For maximum efficiency, this initial Gaussian should approximate the
posterior distribution. This suggests adopting as `pars0` an initial
guess for the model best-fitting parameters.
sigpars0: array_like with shape (n,)
vector with the dispersion `sigma` of the multivariate Gaussian
describing the proposal distribution.
For maximum efficiency, this initial Gaussian should approximate the
posterior distribution. This suggests adopting as `sigpars` an initial
guess of the uncertainty in the model parameters `pars`.
bounds: 2-tuple of array_like
Lower and upper bounds on independent variables. Each array must match
the size of `pars`. The model probability is set to zero outside the
bounds. This keyword is also used to define the plotting ranges.
nsteps: integer
Number of attempted moves in the chain.

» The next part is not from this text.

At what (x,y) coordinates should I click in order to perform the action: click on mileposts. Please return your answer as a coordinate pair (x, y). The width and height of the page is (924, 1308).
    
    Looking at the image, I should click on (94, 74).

Typical numbers are a few
thousands `nsteps`.
Optional Keywords
-----------------
labels: array_like with shape (n,)
String labels for each parameter to be used in the `corner_plot`
nprint: integer
Specifies the frequency for the intermediate plots, in moves.
A typical value could be `nstep/10`.
plot: boolean, optional
Specifies whether to show a plot of the results or not.
fignum: integer, optional
Specifies the figure number for the plot.
labels_scaling: float
Relative scaling for the plotting labels.
seed: integer
Seed for the random generator. Specify this value for a repeatable
random sequence.
args, kwargs: tuple and dict, optional
Additional arguments passed to `lnprob_fun`. Both empty by default.
The calling signature is `lnprob_fun(x, *args, **kwargs)`.
Output Parameters
-----------------
pars: array_like with shape (nsteps, n)
Posterior distribution for the model parameters
lnprob: array_like with shape (nsteps, n)
Logarithm of the probbaility of the model, given the data, for each set
of parameters in the posterior distribution `pars`.
License
-------
Other/Proprietary License
Copyright (c) 2012-2020 Michele Cappellari
This software is provided as is without any warranty whatsoever.
Permission to use, for non-commercial purposes is granted.
Permission to modify for personal or internal use is granted,
provided this copyright and disclaimer are included in all
copies of the software. All other rights are reserved.
In particular, redistribution of the code is not allowed.